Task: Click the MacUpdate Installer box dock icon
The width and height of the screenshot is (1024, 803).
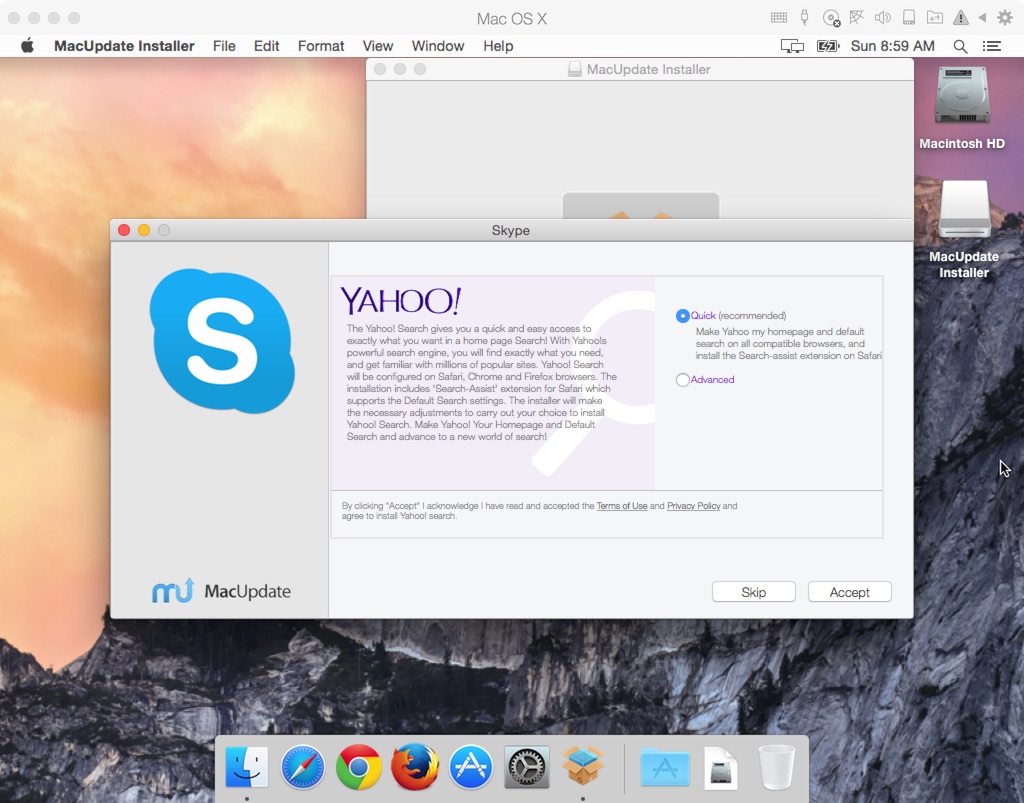Action: pos(583,765)
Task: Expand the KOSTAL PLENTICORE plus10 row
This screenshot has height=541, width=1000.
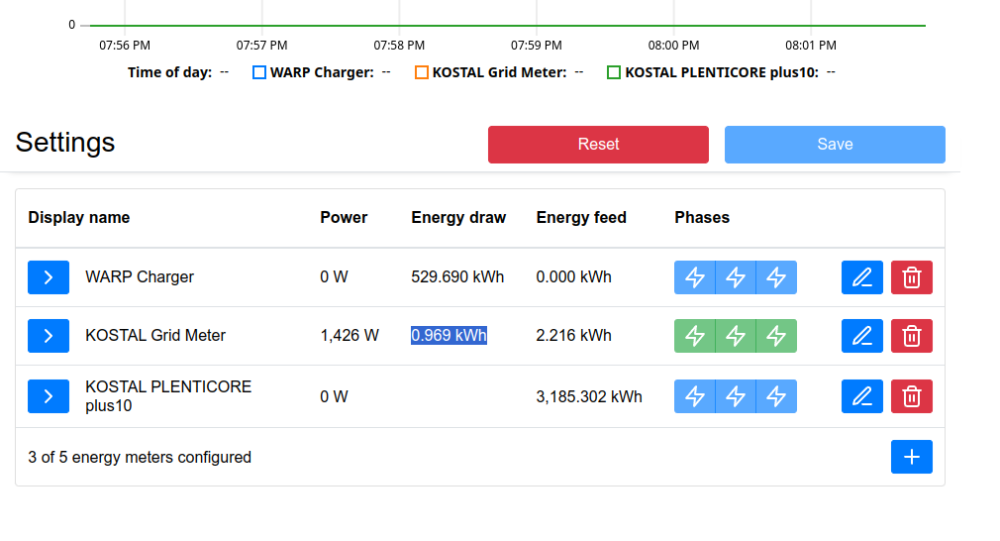Action: [48, 396]
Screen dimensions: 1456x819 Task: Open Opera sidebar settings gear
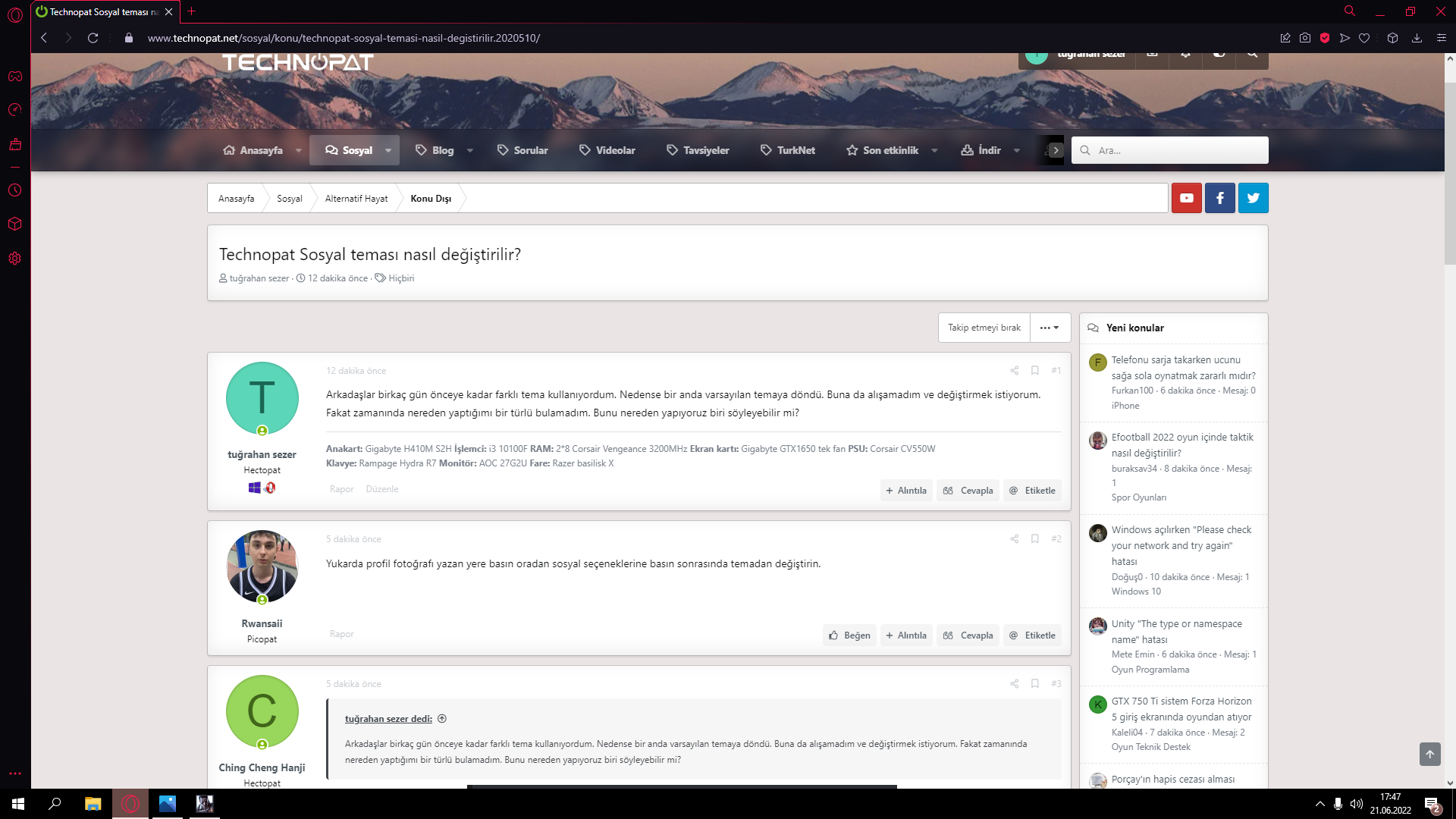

━━━━━━━━━━━━━━━━━━━━

Determine how many lines of the data above contain the string "Task", and give the result with nothing else.

## Solution below
3